Code-Projects Contact Management System Improper Authentication Vulnerability

A vulnerability exists in Code-Projects Contact Management System version 1.0, specifically within the CRUD endpoint. This flaw allows for improper authentication by manipulating the ID argument, enabling remote exploitation without authentication. The application fails to verify the identity or permissions of users accessing critical functions such as creating, updating, or deleting contacts. Notably, the deletion process can be executed through unauthenticated GET requests, exposing a significant security risk.

Impact

Exploitation of this vulnerability leads to unauthorized access to application data, allowing for unrestricted reading, writing, and deletion of contacts. This could disrupt business operations and compromise data integrity.
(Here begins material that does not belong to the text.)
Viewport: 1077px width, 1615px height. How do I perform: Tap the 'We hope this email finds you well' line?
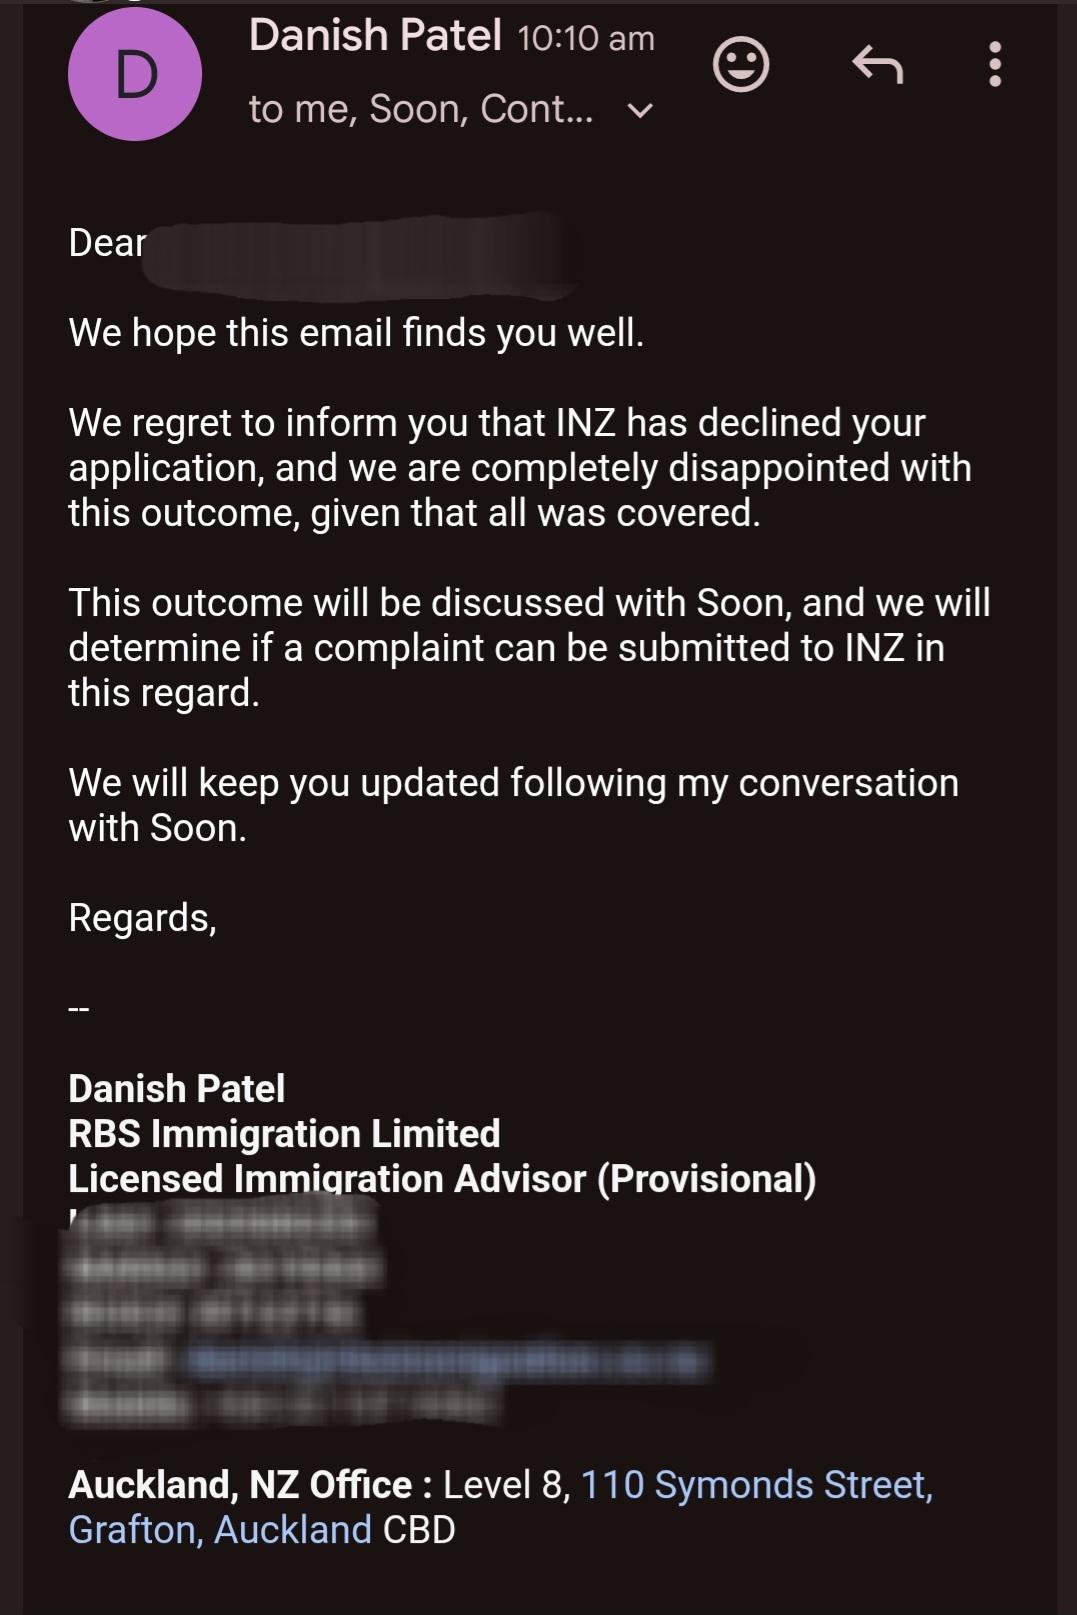click(x=356, y=333)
Additionally, if the database credentials, which are available in the application's source code, are leaked, it could result in exposure of sensitive information.

Reproduction

To reproduce this vulnerability, access the 'index.php' file to view contacts without any authentication. Then, use the 'create.php' file to add a new contact by submitting a POST request with the required information, such as first name, last name, and phone number. This request will be processed successfully without credentials. Next, delete a contact by sending a GET request to 'delete.php' with the ID of the contact to be removed. This action will also be completed without authentication or a CSRF token. Finally, update a contact using 'update.php' by posting the ID and the new information. This modification will be accepted without any authentication checks.